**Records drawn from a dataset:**
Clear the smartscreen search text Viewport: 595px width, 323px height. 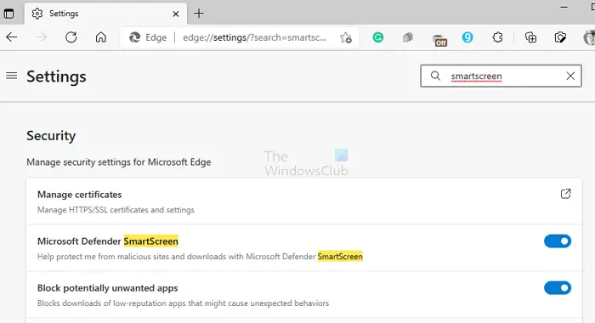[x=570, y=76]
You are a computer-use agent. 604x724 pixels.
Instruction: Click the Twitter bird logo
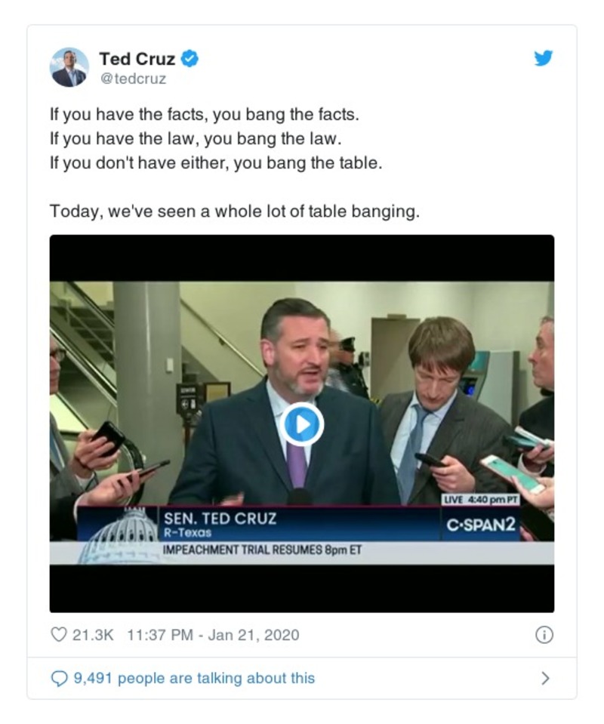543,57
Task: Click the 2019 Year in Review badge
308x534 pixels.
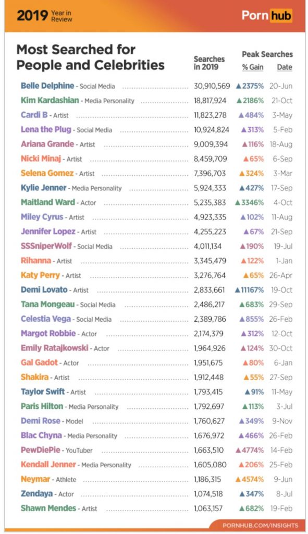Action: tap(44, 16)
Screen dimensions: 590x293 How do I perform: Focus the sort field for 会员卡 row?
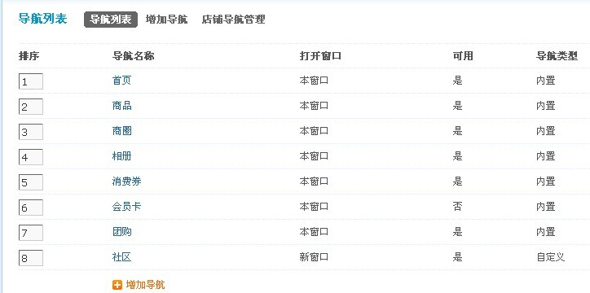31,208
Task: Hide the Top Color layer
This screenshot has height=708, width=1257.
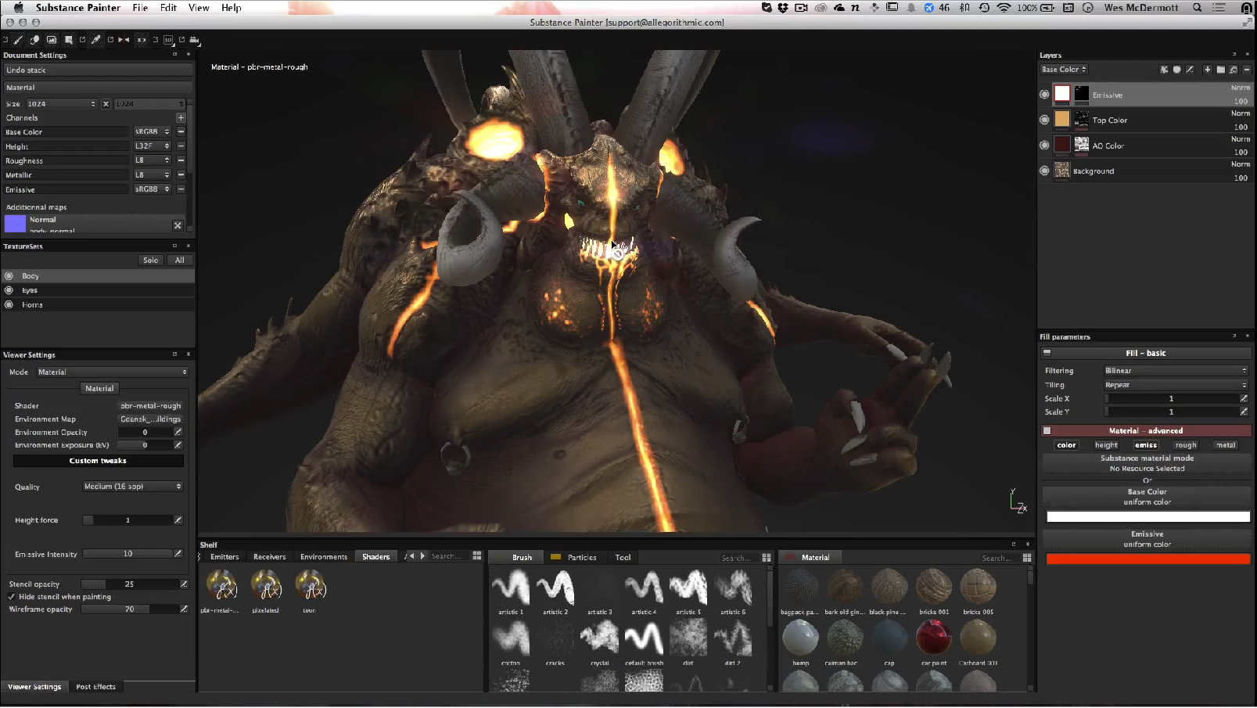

**PROBLEM TO WORK ON:** In the data above, the line containing "Task: Hide the Top Color layer" and all lines after it are to be reproduced exactly, leaving out the pictures.

**TASK RESULT:**
Task: Hide the Top Color layer
This screenshot has height=708, width=1257.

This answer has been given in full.